This is gold. Ivan once again such a pathetic troll he doesn't even know the right name. What a bad dumb troll Igor is.
 
it may not die, but it will be severely injured. Wolf was the best thing to walk into our draft room in nearly a decade!

how many more horrible flame out second round defensive backs can we afford to draft?
All of them :D
 
Ok before anybody loses their shlitz, the "all of them" was for comic effect... although suuuure sometimes it feels that way.

I should add up-front,

1) I primarily know nothing.... this is a privately held organization that takes its information management very seriously.

2) I know a little more -- or have food for conjecture -- when they make a public statement. There is a huge risk if they outright lie, because they want to use the information they vent as a tool, so if they cannot be believed, that is a loss of value. If it's important enough, of course they might lie. But we're more likely to have what can later be described as being honest... but where there's room for any sort of interpretation, lack of detail, etc., there can be a whole story there. The key is, we don't know what that story is (unless, for some reason, we do.) E.g., it's not a slam dunk to read that Kraft says he wants a different approach because the present one did not produce recent results, and that means...

3) Another kind of information could be the main purpose for that message, and I suspect it is: well, that happened. It's a public airing of in-house disagreement. Krafty's not "on the loose," but he reserves the right to make it happen whatever that means. Yes, he's hands-off, but the leash isn't infinite. And he wants results in the draft. He did not say "Change is coming, and the name of that change is Eliot Wolf." And he said it in such a way that Bill could publicly shrug and say "he's not saying anything that everybody doesn't know. We did some things well, we hit on some picks, there are some we'd like back, we didn't do enough recently..." or something. You know, we're on to 2021.

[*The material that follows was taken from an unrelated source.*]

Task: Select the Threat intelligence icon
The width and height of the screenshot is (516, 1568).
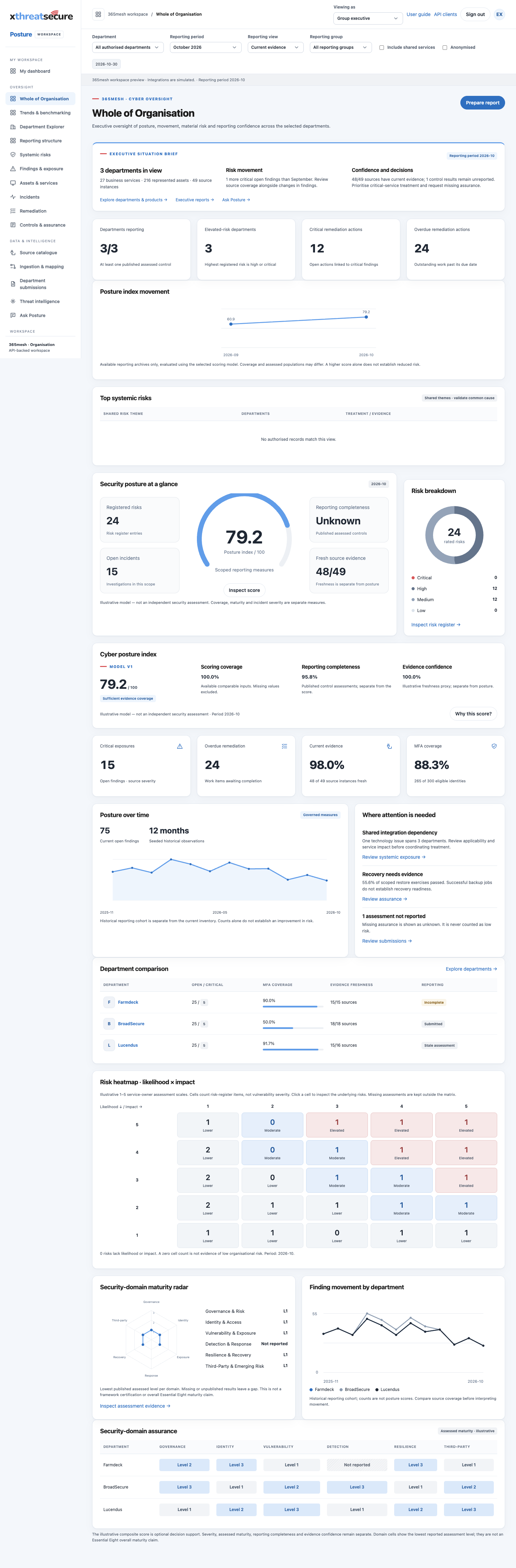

We're looking back at it after hitting on the biggest pick in 20 years. Was there groundlaying there in case we whiffed on Jones, didn't do much better elsewhere, and finished 6-11? Yeah, in that scenario, BB would be on the way to a make or break 2022. So that's another hypothetical message -- again, for us to see the message in the open was part of the intent, for the fanbase to have the bug in their ear "Kraft agrees, do better," is part of the intent. That's a big enough statement that it doesn't just slip out.
The criteria that was used to select Harry in the 1st round?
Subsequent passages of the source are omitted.